Broken Hearts

Julieta 

Stars: Emma Suarez (Julieta), Adriana Ugarte (younger Julieta), Inma Cuesta, Dario Grandinetti, Susi Sanchez, Joaquin Notano, Bianca Pares, Priscilla Delgado and Michelle Jenner
Director/Scriptwriter: Pedro Almodovar from three stories by Alice Munro
Composer: Alberto Iglesias
Cinematographer: Jean-Claude Larrieu
Warner Brothers
Spanish language (subtitles)
Rating: R for themed material and sexual content
Running Length: 96 minutes
Nominated for An Academy Award in Foreign Language Category (Spain)

 

The woman in this film, Julieta (played in younger days by Adriana Ugarte and in maturity by Emma Suarez), is a woman with a broken heart.
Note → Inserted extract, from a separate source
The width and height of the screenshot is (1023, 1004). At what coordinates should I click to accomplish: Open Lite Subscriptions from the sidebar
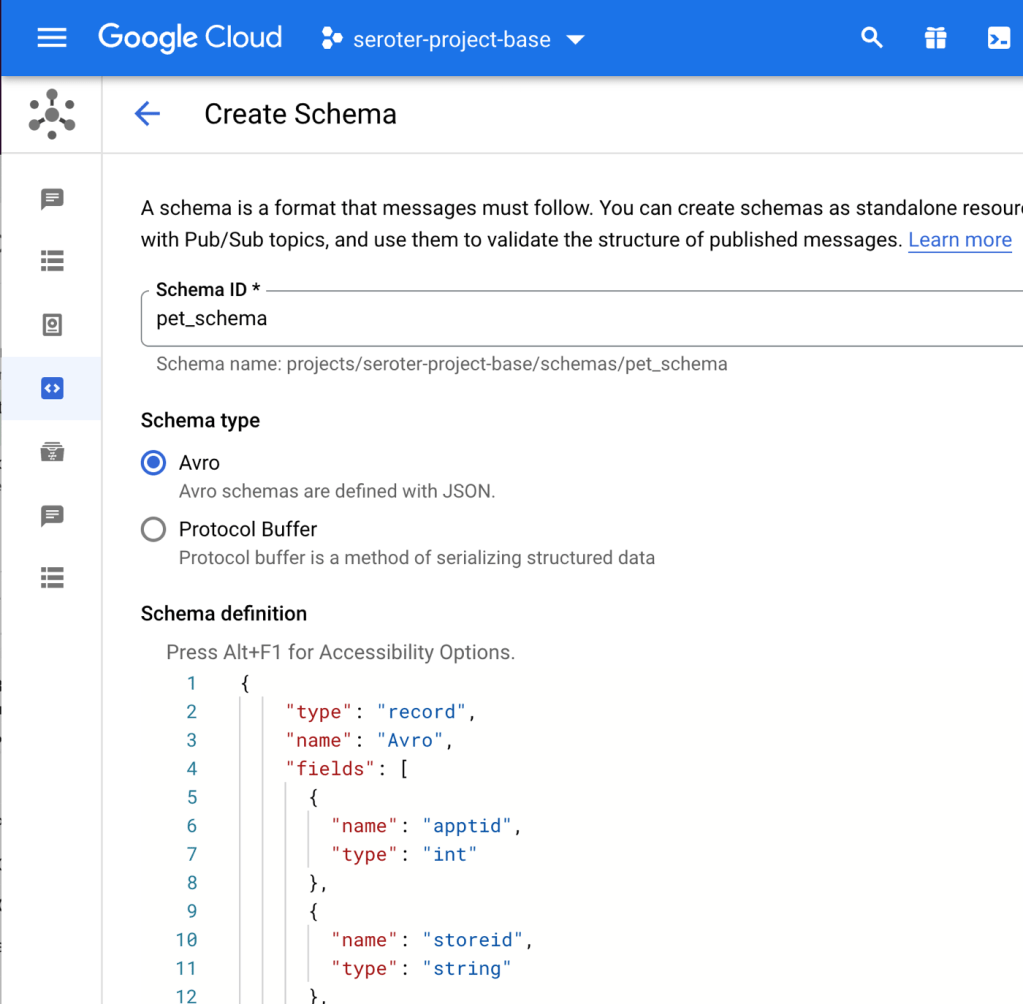pyautogui.click(x=52, y=578)
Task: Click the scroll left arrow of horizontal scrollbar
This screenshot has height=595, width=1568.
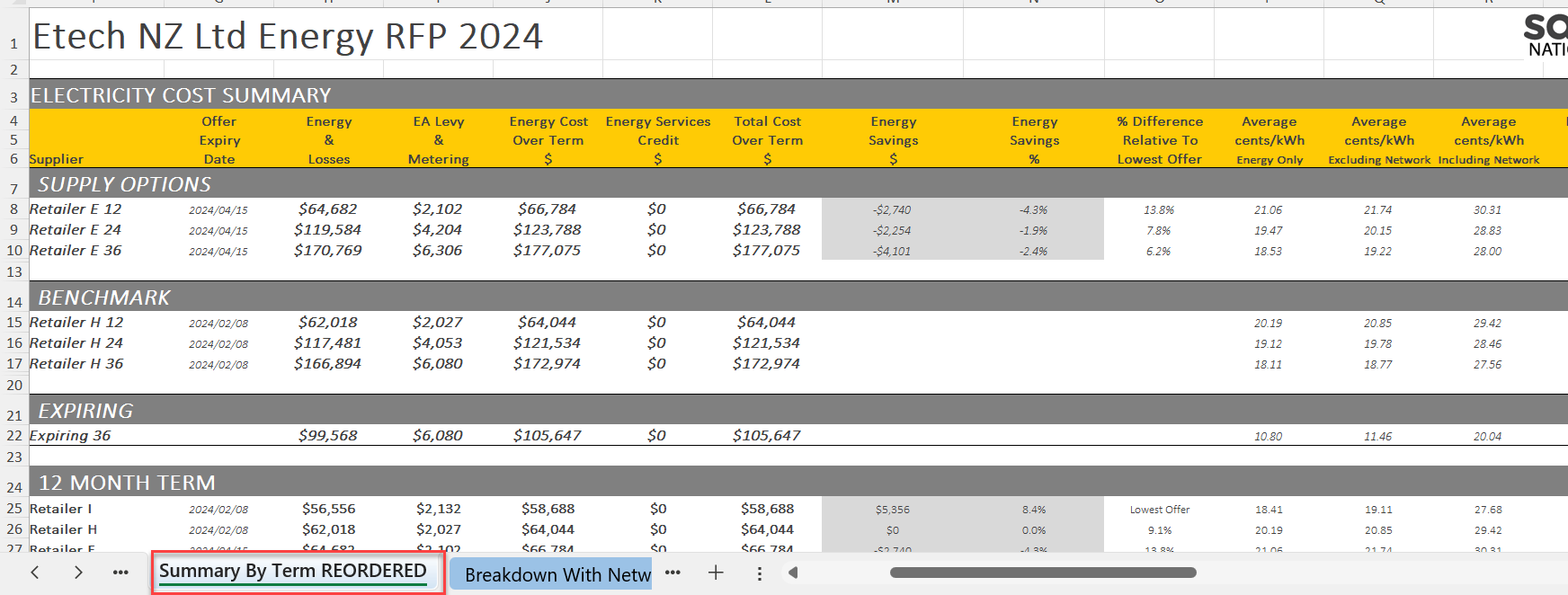Action: coord(793,573)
She is searching for her lost daughter, who is gone because of kidnapping? Family disagreement?  The film comes from three stories by the author Alice Munro and is told in flashbacks. Director/scriptwriter Pedro Almodovar has woven the stories into a whole. The director’s touch is seen in the cinematography that is, at times, almost an actor in the film.

 

“Julieta” begins in the present where she lives in Madrid, Spain and has a long-term boyfriend, Lorenzo (Dario Grandinetti.) Julieta accidentally meets a childhood friend of her daughter, Antia, who vanished years ago. In the course of a conversation, it is let slip that Antia (Blanca Peres)  is alive and has children. She would be in her late-twenties by now. This is a shock for Julieta who has managed to put her life back together by keeping a journal. Thus begins the search for Antia, though an acquaintance of Julieta's, Ava (Inma Cuesta) isn't always helpful. We see the distance between mother and daughter and guilt over various happenings, including a death in the family. Neither seemed aware of the other’s emotions until Antia disappears. It seems that Antia may have been influenced by a “religious” group. Julieta is so emotionally shocked by now, that her own health is a problem. What to do? Who to turn to? The puzzle begins.

 

The acting in the film is well done by all concerned. Emma Suarez shows us a woman (Julieta)  with emotions who keeps to herself. Dario Grandinetti’s “Lorenzo” is a peaceful man who tries to help the best he can. Joaquin Notario as Julieta’s father gives us someone who doesn't know how to help his ill wife (Susi Sanchez) in a precarious situation. Everyone has a situation to deal with the best they can from absence to illness to dramatic circumstances. Such is life.

 

Putting three stories together into one can be done (reference “Certain Woman”), and using the scenery, too. But here, the film went well enough until the last third of the movie where there began to be bumps in the road and the plot was uneven. Keeping emotions to oneself isn't always the way to go, as mother and daughter found out. Life can be full of pleasant and unpleasant surprises.